Before we get into it, I’d like to provide a little bit of a preface for the motivation behind writing this tutorial. A few months back, Brent Anderson created the meetup.com group for Minnesota’s own Go User Meetup; and, a couple months later, I set about organizing the group and events. One of our own members, Craig Erdmann, and his trusty sidekick Jen Rajkumar offered to host and cater the meetup.
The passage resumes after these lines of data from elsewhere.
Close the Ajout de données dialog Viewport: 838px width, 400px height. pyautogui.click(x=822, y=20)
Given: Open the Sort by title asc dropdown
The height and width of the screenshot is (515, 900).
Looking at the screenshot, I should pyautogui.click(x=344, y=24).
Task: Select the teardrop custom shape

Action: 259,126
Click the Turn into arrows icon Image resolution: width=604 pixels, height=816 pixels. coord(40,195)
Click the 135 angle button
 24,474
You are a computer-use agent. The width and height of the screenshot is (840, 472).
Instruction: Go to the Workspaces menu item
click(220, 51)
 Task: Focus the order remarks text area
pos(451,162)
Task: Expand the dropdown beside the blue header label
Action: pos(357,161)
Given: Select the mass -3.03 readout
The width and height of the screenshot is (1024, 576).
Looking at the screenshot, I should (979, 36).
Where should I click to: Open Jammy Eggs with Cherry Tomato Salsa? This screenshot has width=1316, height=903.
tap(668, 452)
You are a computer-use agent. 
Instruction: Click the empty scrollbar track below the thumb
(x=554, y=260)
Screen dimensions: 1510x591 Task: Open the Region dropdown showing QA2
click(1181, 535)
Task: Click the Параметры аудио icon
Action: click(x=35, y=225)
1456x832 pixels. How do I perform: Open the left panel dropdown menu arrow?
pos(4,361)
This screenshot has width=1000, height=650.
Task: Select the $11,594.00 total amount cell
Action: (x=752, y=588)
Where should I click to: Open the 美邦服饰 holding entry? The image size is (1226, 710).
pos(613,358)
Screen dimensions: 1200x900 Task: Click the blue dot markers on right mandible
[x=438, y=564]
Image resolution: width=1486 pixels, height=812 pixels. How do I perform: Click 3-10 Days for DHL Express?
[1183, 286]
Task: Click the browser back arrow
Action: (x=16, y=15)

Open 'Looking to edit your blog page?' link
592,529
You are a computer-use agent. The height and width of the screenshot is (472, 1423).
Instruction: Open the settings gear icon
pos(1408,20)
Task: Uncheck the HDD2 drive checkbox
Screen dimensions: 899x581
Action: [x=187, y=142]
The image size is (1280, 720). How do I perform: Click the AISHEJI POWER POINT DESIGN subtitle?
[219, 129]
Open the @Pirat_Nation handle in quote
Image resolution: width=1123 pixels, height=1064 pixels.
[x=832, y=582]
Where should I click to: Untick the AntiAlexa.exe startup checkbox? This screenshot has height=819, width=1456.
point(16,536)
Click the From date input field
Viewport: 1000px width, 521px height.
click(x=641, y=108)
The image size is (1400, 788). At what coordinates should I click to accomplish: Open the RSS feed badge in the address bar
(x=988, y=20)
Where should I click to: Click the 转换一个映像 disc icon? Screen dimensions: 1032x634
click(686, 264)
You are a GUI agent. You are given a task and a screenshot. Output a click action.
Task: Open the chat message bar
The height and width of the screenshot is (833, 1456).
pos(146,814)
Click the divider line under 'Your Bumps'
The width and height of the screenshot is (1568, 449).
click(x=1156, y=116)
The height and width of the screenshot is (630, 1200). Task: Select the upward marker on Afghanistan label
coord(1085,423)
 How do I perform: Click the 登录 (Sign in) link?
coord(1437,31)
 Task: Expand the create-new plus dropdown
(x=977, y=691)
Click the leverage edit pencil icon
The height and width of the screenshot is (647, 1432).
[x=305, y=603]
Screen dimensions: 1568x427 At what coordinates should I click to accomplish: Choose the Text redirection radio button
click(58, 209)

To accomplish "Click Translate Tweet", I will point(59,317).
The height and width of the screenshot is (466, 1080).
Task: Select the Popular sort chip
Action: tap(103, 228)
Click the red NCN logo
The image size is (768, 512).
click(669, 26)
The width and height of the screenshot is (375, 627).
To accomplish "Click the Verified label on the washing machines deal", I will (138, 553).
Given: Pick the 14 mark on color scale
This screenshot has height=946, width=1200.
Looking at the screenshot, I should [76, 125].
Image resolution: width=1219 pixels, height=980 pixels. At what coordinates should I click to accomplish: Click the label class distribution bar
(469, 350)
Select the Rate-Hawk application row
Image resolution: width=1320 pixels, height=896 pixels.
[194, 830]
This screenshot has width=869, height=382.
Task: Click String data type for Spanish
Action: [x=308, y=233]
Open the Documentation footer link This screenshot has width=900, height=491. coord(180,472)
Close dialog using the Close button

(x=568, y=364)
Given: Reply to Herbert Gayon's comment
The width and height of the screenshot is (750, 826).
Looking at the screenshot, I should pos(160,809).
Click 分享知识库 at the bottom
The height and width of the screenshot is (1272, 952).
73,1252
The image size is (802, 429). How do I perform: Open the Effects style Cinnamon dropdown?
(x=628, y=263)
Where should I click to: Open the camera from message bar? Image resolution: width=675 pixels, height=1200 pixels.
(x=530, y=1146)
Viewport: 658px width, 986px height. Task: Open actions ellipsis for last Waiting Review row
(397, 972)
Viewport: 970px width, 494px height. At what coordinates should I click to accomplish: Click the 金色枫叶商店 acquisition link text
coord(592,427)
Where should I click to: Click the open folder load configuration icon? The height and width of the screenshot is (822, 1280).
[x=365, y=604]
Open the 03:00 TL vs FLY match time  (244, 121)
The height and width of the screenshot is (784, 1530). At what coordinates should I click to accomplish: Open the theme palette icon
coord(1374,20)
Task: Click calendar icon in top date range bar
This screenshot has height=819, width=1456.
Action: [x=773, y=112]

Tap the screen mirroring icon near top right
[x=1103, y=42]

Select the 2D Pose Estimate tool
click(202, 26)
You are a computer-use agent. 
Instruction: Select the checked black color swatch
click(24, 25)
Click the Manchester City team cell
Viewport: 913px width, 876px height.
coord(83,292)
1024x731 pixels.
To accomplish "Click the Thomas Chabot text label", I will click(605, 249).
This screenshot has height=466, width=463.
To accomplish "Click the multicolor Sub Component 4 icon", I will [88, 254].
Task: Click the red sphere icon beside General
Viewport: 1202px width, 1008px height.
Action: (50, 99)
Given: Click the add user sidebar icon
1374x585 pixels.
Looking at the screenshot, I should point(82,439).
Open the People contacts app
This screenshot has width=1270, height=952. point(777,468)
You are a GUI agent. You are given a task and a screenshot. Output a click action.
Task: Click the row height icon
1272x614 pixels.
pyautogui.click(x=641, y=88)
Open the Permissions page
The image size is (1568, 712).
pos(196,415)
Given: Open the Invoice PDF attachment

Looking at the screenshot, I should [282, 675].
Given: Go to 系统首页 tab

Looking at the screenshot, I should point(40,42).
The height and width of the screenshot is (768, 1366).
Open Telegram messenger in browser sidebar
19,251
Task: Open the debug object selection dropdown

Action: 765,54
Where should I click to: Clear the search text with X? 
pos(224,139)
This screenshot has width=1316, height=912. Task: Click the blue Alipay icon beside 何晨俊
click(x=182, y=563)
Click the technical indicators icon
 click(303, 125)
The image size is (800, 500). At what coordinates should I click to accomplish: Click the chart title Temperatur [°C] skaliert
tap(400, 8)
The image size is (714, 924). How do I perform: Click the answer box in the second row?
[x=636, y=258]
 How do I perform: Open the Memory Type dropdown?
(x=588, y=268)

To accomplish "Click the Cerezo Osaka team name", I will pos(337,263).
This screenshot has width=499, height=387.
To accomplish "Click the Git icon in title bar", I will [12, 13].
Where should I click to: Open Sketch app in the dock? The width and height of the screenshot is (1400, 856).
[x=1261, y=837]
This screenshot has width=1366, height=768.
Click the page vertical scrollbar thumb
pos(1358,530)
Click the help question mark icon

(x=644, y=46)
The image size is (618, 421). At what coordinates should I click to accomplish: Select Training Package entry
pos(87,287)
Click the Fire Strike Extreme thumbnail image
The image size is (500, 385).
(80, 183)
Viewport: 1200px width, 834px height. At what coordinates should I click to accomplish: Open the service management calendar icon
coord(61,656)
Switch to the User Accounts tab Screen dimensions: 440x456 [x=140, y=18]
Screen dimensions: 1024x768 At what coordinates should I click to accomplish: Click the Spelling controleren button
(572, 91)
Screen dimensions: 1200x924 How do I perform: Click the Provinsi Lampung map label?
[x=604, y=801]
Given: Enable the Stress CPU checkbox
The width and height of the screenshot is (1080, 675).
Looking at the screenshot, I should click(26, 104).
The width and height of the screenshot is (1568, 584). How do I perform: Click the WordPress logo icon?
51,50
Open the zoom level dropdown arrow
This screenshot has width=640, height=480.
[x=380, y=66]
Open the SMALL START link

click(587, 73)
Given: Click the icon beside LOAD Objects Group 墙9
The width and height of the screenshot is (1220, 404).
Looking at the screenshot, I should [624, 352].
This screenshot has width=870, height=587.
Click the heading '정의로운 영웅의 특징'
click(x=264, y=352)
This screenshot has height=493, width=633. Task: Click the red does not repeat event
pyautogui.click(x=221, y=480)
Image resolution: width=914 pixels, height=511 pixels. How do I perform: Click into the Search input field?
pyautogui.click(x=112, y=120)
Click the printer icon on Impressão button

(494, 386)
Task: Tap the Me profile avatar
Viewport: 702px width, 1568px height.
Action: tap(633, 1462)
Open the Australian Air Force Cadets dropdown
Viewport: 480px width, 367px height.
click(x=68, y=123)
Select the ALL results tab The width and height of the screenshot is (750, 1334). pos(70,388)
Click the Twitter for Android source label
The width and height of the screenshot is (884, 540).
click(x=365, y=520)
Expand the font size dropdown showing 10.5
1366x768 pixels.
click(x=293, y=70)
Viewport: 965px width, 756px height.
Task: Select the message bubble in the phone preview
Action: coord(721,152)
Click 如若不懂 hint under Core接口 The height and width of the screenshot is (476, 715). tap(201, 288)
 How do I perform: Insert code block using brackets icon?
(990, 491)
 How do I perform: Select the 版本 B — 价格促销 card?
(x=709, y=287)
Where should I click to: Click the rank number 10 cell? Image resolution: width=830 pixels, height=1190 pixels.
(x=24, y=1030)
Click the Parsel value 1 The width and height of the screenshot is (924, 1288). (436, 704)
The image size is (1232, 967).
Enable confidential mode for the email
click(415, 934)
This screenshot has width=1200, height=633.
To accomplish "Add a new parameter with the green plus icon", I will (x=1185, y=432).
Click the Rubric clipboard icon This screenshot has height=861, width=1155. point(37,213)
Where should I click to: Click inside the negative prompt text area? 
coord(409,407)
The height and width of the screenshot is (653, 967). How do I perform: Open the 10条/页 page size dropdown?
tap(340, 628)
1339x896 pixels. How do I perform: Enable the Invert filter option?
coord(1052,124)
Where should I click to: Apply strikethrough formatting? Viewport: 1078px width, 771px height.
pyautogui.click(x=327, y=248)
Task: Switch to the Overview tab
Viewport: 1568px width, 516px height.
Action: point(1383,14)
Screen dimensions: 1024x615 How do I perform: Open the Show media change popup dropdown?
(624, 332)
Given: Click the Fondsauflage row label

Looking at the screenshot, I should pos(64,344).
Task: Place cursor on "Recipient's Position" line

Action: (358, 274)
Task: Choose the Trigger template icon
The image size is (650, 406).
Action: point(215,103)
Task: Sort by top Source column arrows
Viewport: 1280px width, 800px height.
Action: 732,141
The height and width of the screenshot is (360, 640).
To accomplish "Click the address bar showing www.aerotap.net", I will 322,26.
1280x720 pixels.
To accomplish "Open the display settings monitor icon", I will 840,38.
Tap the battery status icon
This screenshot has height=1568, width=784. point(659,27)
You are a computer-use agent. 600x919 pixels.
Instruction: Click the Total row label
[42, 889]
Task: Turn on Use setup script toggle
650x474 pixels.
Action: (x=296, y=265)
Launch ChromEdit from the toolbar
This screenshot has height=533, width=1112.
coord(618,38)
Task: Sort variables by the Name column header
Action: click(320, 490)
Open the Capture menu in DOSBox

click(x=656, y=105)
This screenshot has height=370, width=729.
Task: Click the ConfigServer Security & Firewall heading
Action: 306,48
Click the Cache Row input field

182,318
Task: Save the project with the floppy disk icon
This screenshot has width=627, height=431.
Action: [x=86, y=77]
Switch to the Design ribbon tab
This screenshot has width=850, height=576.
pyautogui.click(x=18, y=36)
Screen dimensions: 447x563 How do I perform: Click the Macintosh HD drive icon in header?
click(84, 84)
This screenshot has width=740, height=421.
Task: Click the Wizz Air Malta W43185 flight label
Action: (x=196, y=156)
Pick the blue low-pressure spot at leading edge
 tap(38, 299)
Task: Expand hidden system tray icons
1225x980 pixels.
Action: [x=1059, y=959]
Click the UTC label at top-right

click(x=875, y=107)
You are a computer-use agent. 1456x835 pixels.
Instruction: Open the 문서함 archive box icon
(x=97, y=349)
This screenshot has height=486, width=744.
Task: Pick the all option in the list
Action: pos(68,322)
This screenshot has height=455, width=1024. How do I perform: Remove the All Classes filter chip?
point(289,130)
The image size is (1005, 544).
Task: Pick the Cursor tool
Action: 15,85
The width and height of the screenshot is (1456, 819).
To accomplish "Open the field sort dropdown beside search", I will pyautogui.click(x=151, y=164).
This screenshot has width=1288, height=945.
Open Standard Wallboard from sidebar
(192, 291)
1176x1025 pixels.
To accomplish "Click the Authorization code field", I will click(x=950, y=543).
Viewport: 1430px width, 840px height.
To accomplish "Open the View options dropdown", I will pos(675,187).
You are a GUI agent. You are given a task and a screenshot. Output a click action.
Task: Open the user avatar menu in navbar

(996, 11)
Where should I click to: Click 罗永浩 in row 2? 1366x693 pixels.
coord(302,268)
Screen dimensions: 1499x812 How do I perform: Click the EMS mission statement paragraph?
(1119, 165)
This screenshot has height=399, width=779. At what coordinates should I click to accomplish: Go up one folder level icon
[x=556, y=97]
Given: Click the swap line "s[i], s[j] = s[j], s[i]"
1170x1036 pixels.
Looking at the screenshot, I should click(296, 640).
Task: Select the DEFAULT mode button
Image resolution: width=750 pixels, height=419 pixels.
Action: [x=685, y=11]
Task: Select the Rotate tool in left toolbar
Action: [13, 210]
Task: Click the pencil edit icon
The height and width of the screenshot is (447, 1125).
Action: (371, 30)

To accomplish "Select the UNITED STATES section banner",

So I set about writing the presentation I wanted to see – not what the group needed. We were going to walk through a pretty obfuscated example from Hoare’s extremely influential ‘Communicating Sequential Processes’, which someone had implemented in Go. After asking for feedback though, it quickly became apparent that we had many new entrants; and, as a result of quickly rewriting the presentation, it was a pretty poor experience for the newcomers.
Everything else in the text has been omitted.